* _PROMPT_
Copy out the entries that follow exactly, leaving every picture behind.

* _DATA EXTRACTS_
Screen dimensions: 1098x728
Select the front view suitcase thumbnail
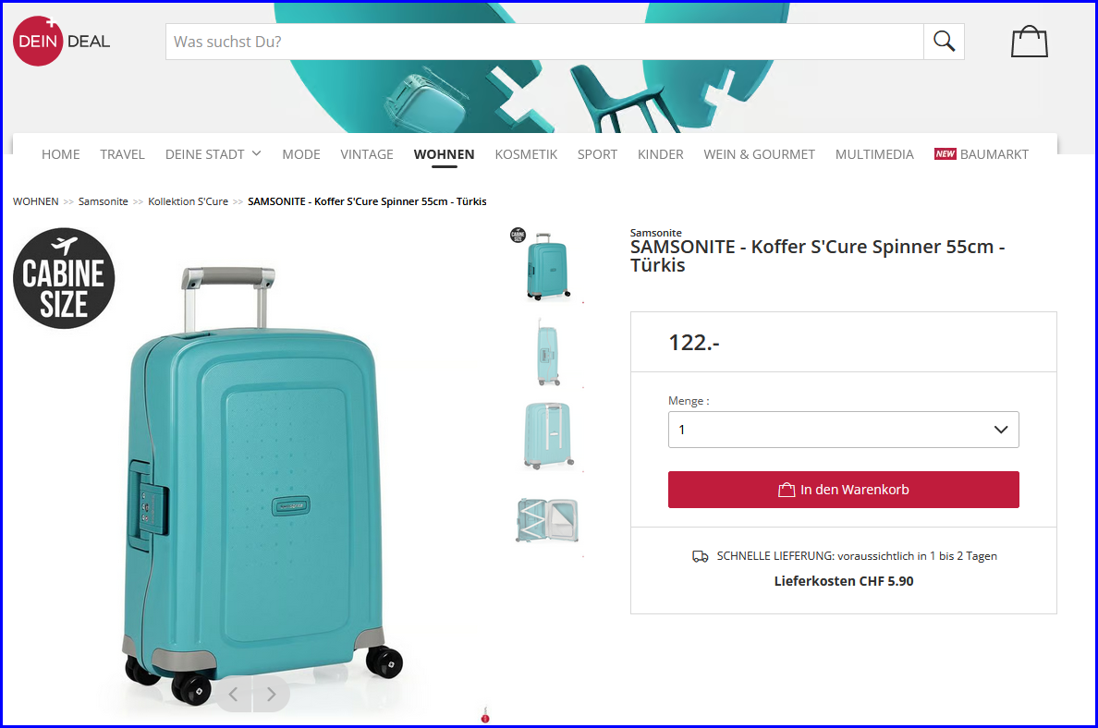[547, 265]
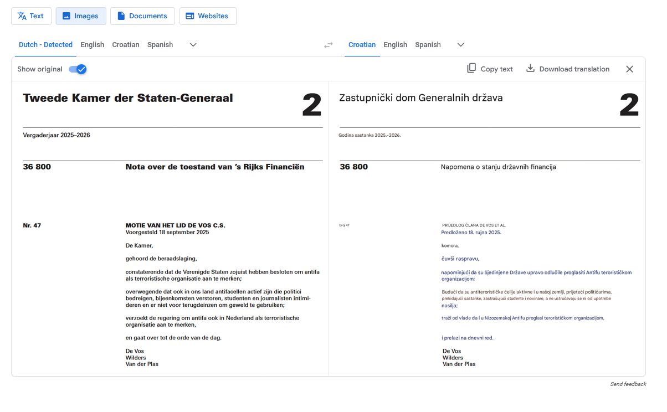
Task: Close the translated image with X
Action: pyautogui.click(x=629, y=69)
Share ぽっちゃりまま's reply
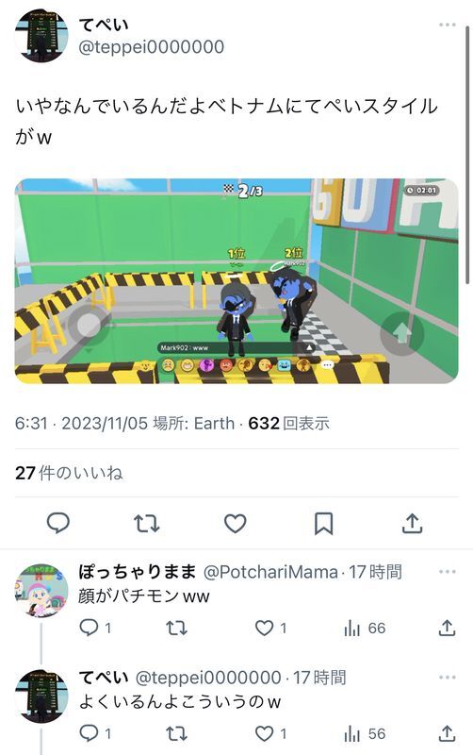 [x=447, y=628]
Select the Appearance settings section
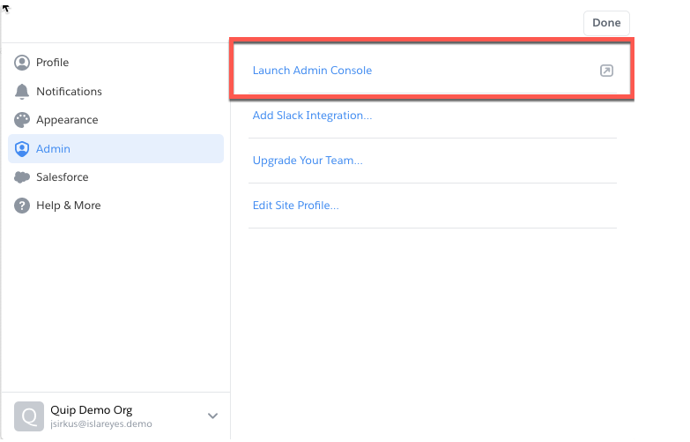 (67, 120)
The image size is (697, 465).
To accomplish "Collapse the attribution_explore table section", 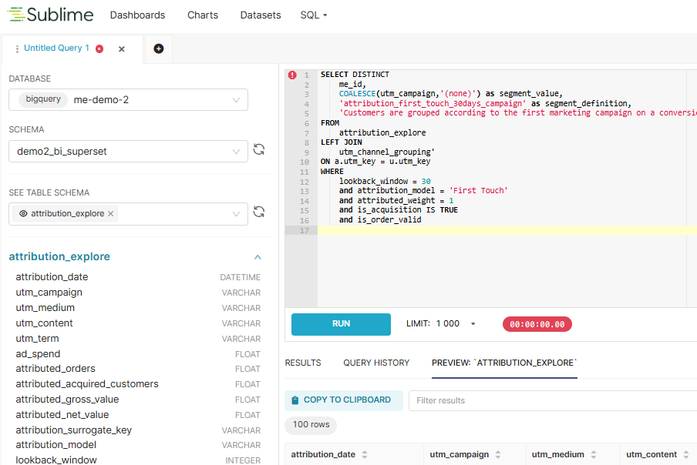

* _ANSWER BELOW_
Screen dimensions: 1098x728
Select the front view suitcase thumbnail
[547, 265]
Task: Close the translated image with X
Action: pyautogui.click(x=629, y=69)
Share ぽっちゃりまま's reply
 [x=447, y=628]
Select the Appearance settings section
 (67, 120)
The image size is (697, 465).
To accomplish "Collapse the attribution_explore table section", 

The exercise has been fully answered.